Although newly detected liver nodules in patients with CRC should be highly suggestive of metastasis, some benign nodules, such as focal nodular hyperplasia (FNH), hepatic peliosis, and steatosis, may occur in patients with CRC, especially after chemotherapy and molecularly targeted therapy (18). Accurate identification of liver nodules with a history of CRC can help avoid unnecessary therapy. Therefore, the diagnosis of small hepatic nodules in the background of CRC is important, but sometimes difficult.
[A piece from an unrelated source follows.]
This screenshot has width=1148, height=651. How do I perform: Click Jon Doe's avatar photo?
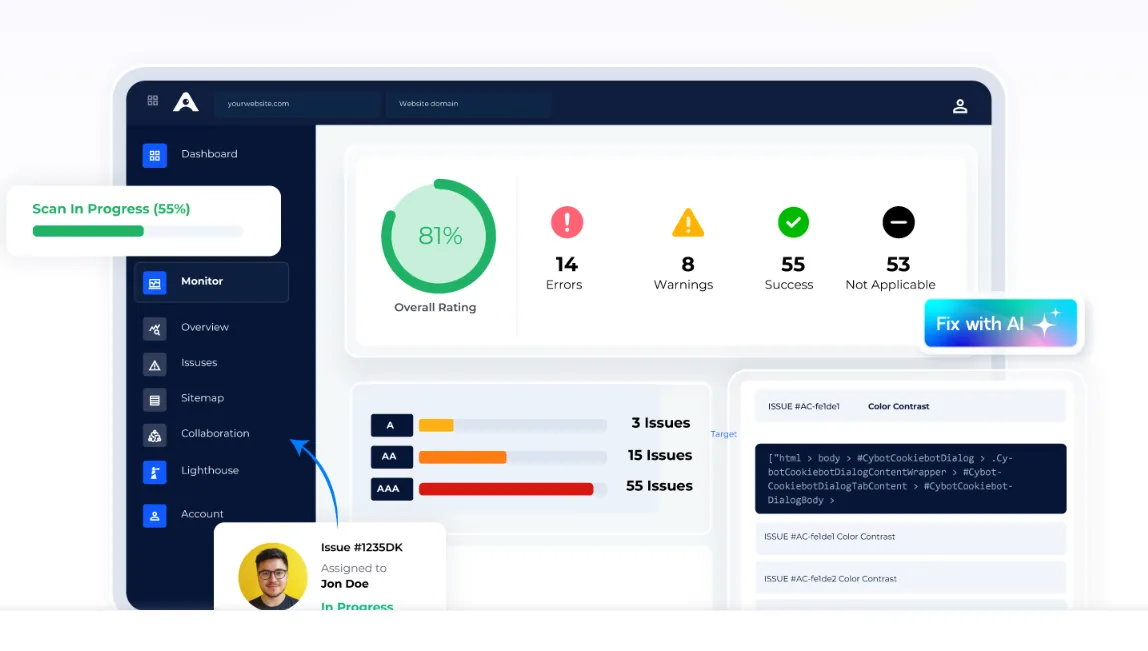coord(273,577)
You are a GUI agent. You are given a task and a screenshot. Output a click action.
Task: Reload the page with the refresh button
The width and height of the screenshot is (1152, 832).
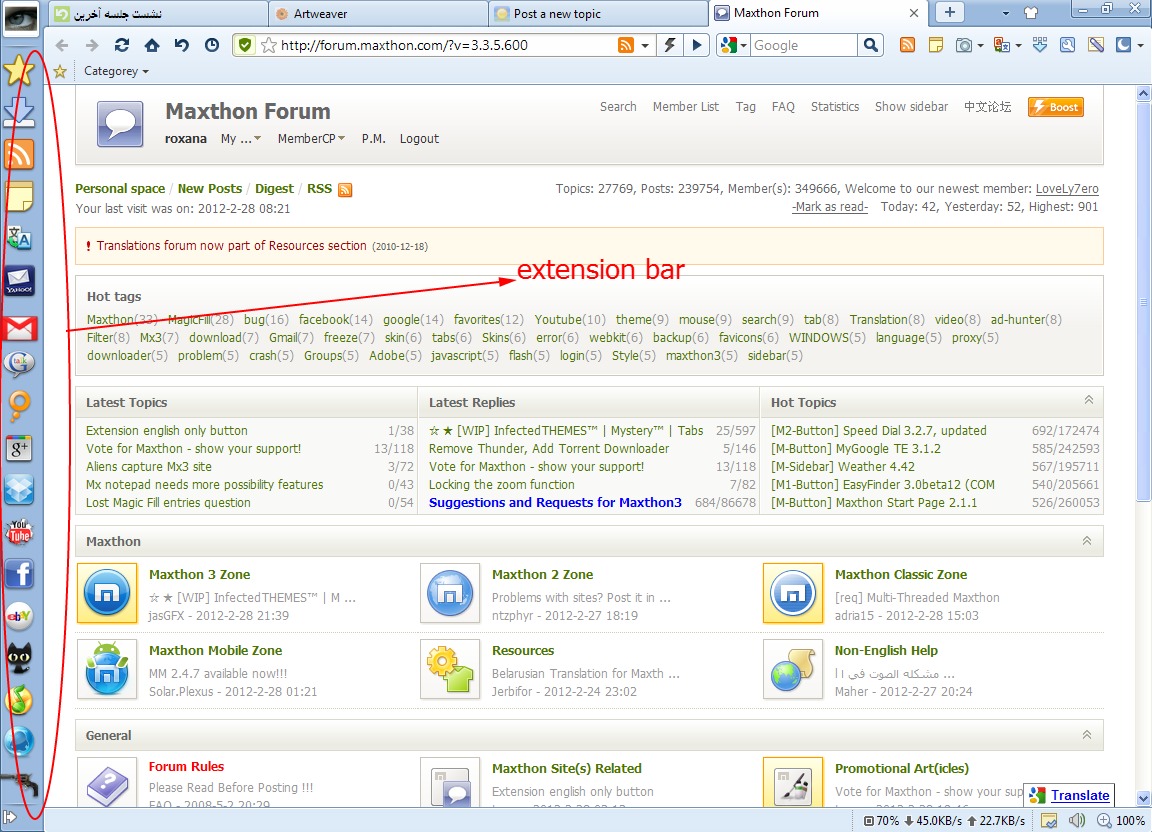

In all 48 patients we reviewed, at least one preoperative imaging examination indicated CRLM. It is often difficult to characterize small indeterminate liver nodules with a history of CRC. For nodules inclined to be benign, fine needle aspiration is often useful to confirm the diagnosis. Nevertheless, pathological confirmation is not always essential if reasonable results can be achieved with imaging studies; in addition, it may cause potential dissemination for nodules to be malignant. PET-CT provides high accuracy in detecting local recurrence and distant metastasis, such as CRLM (19). However, false negative results are often seen in patients with CRLM, which might be due to negative uptake of fludeoxyglucose after receiving chemotherapy or targeted therapy.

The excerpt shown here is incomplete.